The transition from energy systems dominated by fossil fuels1 to ones based on renewable electricity and “green” molecules will significantly impact existing value chains2 and forge new pathways, interactions, and transformation steps from production to consumption. Regulatory and business models must rapidly evolve to manage the resulting substantial cost challenges and dramatic shifts in stakeholder interactions while continuing to create value.

Fossil fuels have paved the way for rapid industrialization and economic growth for many decades, but business-as-usual would only exacerbate existing socioeconomic imbalances. Due to these disparities, we tend to divide the world into Global North and Global South, which from a semantics perspective seems to imply that the former has already reached the achievable and the latter only need to catch up. But if the rest of the world were to attain the same per capita energy consumption (and associated emissions) as the Global North, the results would be environmentally catastrophic.
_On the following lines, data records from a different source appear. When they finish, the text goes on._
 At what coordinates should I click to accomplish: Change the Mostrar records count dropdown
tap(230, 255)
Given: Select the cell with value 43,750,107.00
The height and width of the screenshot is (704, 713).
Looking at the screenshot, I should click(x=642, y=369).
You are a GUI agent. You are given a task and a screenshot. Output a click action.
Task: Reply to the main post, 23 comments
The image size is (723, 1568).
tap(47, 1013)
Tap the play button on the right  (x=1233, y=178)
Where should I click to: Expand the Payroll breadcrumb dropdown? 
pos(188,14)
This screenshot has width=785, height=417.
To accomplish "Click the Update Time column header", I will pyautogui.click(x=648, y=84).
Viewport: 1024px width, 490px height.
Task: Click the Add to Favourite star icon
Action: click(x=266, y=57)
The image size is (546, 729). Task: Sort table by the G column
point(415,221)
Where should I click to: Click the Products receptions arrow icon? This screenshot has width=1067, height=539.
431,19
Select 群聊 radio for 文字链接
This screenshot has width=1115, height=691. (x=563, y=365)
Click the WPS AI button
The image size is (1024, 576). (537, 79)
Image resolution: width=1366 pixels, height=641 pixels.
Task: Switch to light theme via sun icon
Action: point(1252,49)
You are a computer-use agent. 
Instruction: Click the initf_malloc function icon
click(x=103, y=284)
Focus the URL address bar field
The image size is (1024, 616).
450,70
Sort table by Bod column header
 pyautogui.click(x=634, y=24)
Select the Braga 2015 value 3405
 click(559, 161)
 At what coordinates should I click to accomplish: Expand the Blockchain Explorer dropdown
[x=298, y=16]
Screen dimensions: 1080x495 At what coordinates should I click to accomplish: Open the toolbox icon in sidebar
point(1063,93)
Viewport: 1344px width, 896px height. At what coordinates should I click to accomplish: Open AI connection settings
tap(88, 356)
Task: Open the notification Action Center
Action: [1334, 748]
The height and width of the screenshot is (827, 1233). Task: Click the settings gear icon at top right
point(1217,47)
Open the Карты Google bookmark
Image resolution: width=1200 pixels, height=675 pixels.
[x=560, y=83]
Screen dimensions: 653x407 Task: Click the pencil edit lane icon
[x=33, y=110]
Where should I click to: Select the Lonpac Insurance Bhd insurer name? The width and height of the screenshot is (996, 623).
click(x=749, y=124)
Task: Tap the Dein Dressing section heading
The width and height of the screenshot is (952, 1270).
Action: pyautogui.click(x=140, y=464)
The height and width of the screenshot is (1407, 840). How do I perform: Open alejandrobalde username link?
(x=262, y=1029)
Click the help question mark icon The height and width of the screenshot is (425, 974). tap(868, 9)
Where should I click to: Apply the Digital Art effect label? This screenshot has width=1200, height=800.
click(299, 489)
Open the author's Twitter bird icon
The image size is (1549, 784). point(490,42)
The critical question is how to navigate the delicate balance of sustaining growth while achieving prosperity for all and accelerating the transition to a low-carbon economy. The answer must lie not only in globalization but increasingly in technology innovation.

Innovation is everywhere - policy, finance, technology, and business - driving dynamics not seen in the energy sector since the Industrial Revolution. As new technologies and processes develop to sustain growing energy needs, understanding how these will impact existing energy value chains or cause new ones to emerge is crucial for navigating the energy transition successfully.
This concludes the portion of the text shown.